# The Whitening



## Dellas (Jun 11, 2018)

Black Women of Brazil
*The whitening process and transfer of ‘black money’ continues – 76% of Brazil’s World Cup stars marry white women: Is love really color-blind?*






gatasnegrasbrasileiras
5 hours ago
_





From left to right: Brazilian futebol stars Fernandihno with wife Glaucia Roza, Neymar with girlfriend Bruna Marquezine, Willian with wife Vanessa Martins, and Paulinho with wife Barbara Cartaxo

*Note from BW of Brazil*: The origin of how today’s article came out is quite intriguing. In 2013, I was contacted by a London-based Nigerian writer who was doing research on a book he was writing about Islam, race and Brazil. The author’s name was Habeeb Akande and the book he would eventually release was called Illuminating the Darkness: Blacks and North Africans in Islam. Habeeb had been following this blog for some time, was coming to Brazil and wanted to know if we could meet and discuss my perception of race in Brazil. We agreed to meet at São Paulo’s Shopping Light shopping mall one day in 2013. As we purchased a few drinks during our conversation, fate would have it that another brotha, this one from Angola, happened to be walking by when he saw me and heard Habeeb refer to me as Marques. The brotha introduced himself and I discovered that it was filmmaker Aristoteles Kandimba, who was preparing the release of his documentary Afro-Cariocas, a film about perceptions of blackness in the city of Rio de Janeiro. Needless to say, the conversation was well worth the few hours the three of us conversed. Three non-Brazilian black men discussing the question of race in Brazil.
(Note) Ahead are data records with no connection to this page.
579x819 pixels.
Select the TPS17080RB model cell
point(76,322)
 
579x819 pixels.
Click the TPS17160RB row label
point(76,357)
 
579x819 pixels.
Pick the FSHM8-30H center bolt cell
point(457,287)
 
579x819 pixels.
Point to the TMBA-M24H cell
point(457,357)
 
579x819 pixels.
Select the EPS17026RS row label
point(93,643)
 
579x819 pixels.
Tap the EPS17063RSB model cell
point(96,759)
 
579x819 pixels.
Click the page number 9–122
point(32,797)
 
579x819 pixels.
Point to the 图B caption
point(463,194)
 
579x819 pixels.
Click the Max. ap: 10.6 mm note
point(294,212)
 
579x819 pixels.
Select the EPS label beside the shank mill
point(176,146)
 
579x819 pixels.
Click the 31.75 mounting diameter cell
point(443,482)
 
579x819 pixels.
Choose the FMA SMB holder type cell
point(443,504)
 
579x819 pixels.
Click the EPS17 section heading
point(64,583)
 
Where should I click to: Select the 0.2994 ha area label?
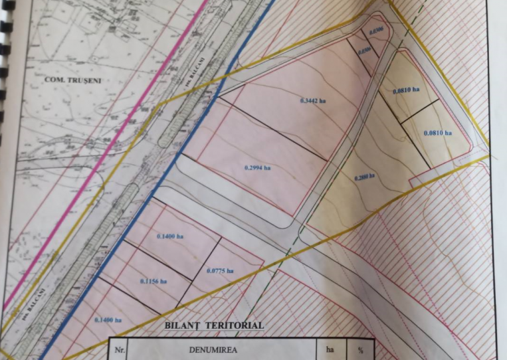point(257,168)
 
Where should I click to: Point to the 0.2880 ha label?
point(364,177)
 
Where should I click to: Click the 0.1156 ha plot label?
point(153,281)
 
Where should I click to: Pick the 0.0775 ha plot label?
point(220,270)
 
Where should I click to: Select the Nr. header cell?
point(118,347)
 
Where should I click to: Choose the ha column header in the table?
point(330,347)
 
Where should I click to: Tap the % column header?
point(361,347)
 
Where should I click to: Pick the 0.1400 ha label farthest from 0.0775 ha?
point(108,320)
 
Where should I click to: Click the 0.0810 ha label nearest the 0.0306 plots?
point(404,90)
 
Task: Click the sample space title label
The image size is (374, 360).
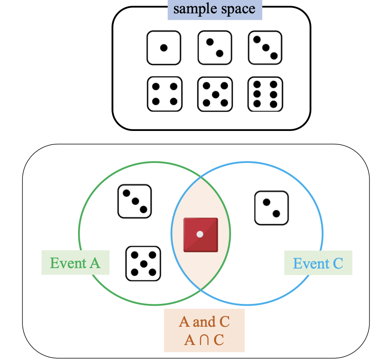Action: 214,9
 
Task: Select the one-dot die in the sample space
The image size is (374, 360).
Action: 164,48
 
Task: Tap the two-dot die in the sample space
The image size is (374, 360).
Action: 214,48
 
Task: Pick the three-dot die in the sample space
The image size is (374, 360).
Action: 265,48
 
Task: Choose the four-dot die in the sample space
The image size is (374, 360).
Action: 165,94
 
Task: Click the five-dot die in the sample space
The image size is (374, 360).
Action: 215,94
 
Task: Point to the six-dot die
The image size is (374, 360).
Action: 265,94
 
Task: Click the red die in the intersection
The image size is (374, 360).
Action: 201,235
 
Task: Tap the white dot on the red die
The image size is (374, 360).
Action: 200,234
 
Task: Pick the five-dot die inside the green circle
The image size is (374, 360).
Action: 143,264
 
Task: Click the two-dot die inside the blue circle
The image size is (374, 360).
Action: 271,208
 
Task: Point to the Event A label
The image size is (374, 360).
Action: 75,263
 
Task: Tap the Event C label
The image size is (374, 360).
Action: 318,263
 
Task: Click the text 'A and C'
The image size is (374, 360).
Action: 204,322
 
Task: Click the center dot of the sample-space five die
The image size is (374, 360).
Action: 215,94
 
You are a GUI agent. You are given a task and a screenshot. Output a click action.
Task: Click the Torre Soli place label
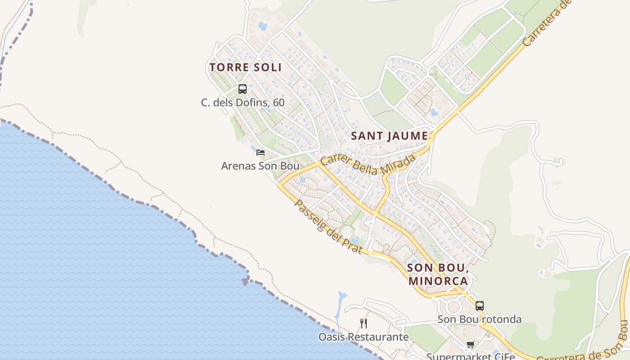(x=245, y=68)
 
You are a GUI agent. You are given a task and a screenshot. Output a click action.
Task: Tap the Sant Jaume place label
(x=389, y=136)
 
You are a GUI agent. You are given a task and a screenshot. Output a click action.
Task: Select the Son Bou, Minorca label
(x=438, y=274)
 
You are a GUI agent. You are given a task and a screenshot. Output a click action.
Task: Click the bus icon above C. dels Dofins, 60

The thing that all three of us noticed (among other things), and that I would later note that numerous other non-Brazilian black men and women who had extended experience with Brazil also noted, was the apparent obsession Afro-Brazilian men, as well as women, seemed to have for guaranteeing that their families would be white or whiter in the future through relationships with whiter or white partners. Kandimba, who filmed his documentary in Rio after spending several months there, would later reveal to me his bewilderment with how many beautiful black Brazilian women he saw in the streets and on the beaches of Rio with just average looking European men. He wasn’t saying he saw this pairing here and there, but rather emphasized that everywhere he looked he saw drop dead gorgeous black women with white, European tourists. He highlighted the story even more when he mentioned a discussion he had with a French guy he was acquainted with. He had seen the man with different black beauties from time to time and was curious as to how it seemed he always had a different model type black woman every time he saw him. The Frenchman went on admit that he knew that he was just an average looking guy, but in Rio, these women just flocked to him. The way Kandimba laid out the story reminded me a lot of what filmmaker Joel Zito Araújo depicted in his documentary on sexual tourism in Brazil’s northeast. 
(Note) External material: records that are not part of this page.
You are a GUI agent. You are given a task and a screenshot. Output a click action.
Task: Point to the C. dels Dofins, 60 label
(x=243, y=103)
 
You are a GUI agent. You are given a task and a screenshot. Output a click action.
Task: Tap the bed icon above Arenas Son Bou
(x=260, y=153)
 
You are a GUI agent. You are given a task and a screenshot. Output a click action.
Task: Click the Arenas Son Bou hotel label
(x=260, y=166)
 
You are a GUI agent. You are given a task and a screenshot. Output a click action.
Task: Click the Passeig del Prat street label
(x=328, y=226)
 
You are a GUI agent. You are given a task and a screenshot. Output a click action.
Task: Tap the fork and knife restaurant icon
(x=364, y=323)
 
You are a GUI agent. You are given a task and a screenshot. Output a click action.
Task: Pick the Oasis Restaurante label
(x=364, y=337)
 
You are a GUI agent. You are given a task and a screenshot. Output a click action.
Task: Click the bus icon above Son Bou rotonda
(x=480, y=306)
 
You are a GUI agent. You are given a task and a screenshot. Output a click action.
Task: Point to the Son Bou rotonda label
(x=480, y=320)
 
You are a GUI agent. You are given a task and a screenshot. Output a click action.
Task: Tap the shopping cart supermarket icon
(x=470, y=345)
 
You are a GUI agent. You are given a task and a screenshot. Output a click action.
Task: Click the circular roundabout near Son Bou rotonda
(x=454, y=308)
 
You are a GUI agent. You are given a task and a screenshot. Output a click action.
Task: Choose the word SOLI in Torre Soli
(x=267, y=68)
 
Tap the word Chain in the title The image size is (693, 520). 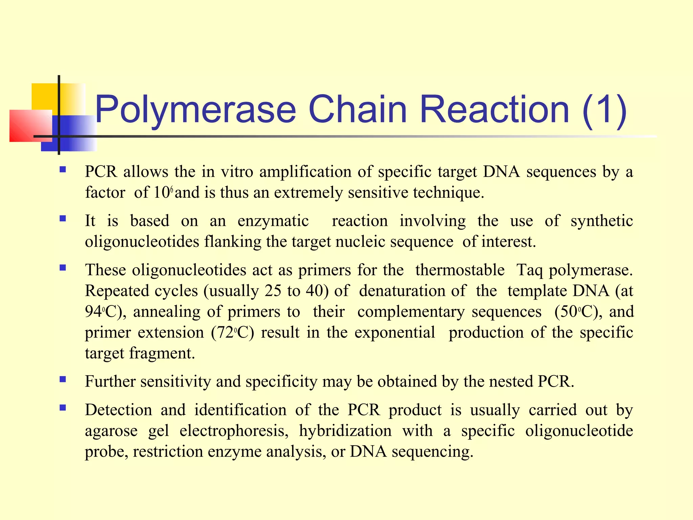click(x=357, y=109)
In regards to Habeeb, he and I would stay in touch periodically, and he would keep me updated on his latest research on the ‘Brazil thing’. He even gave me a shout out in his book Illuminating the Darkness. As I wrote above, it seems that all of us non-Brazilian blacks are amazed at how widespread this obsession with whiteness seemed to be among black Brazilians. It’s pretty amazing (shameful?) to watch especially with a small group of black Brazilians now promoting the idea of ‘Black Money‘. In this case, I think ‘transfer of black money’ would be a more appropriate title. I won’t get into that theme right now, but given that today I’m featuring yet another piece of the whitening of Brazil, many of my non-Brazilian black readers will pick up on the contradictory ideologies going on here. 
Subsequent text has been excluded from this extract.